この前ルームメイトとサマータイム(夏時間)について話していた。
「日本にはないから、なかなか適応するのが大変だよ」と僕が言うと、彼は非常に驚いた顔で「え、世界共通なのかと思ってた!」と言った。アメリカは多様に見えて、実は大きな大きな島国なのだ。むしろ多様な人種の中で暮らしていると、自分たちの価値観が世界基準だと思い込んでしまうのかもしれない。現に、そのルームメイトはチャイニーズアメリカンだ。

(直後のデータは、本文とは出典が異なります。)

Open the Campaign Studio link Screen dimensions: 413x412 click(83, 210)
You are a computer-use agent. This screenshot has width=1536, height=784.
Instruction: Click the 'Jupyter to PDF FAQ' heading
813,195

アメリカの政治学の教授たちは、自国の政治についてはとても批判的に考える。しかし、自国の正義感に関しては、考える余地もない“前提”としてしまっている。さらに困ったことには、彼らは実際にスーパーパワーを持っているのだ。

この“前提”を批判的に見ない限りは、これからも永遠に、アメリカはテロと戦い続けるのだろう。いや、まて。もしかしたら、そのスーパーヒーローであり続けることが、彼らの望みなのかもしれない。。。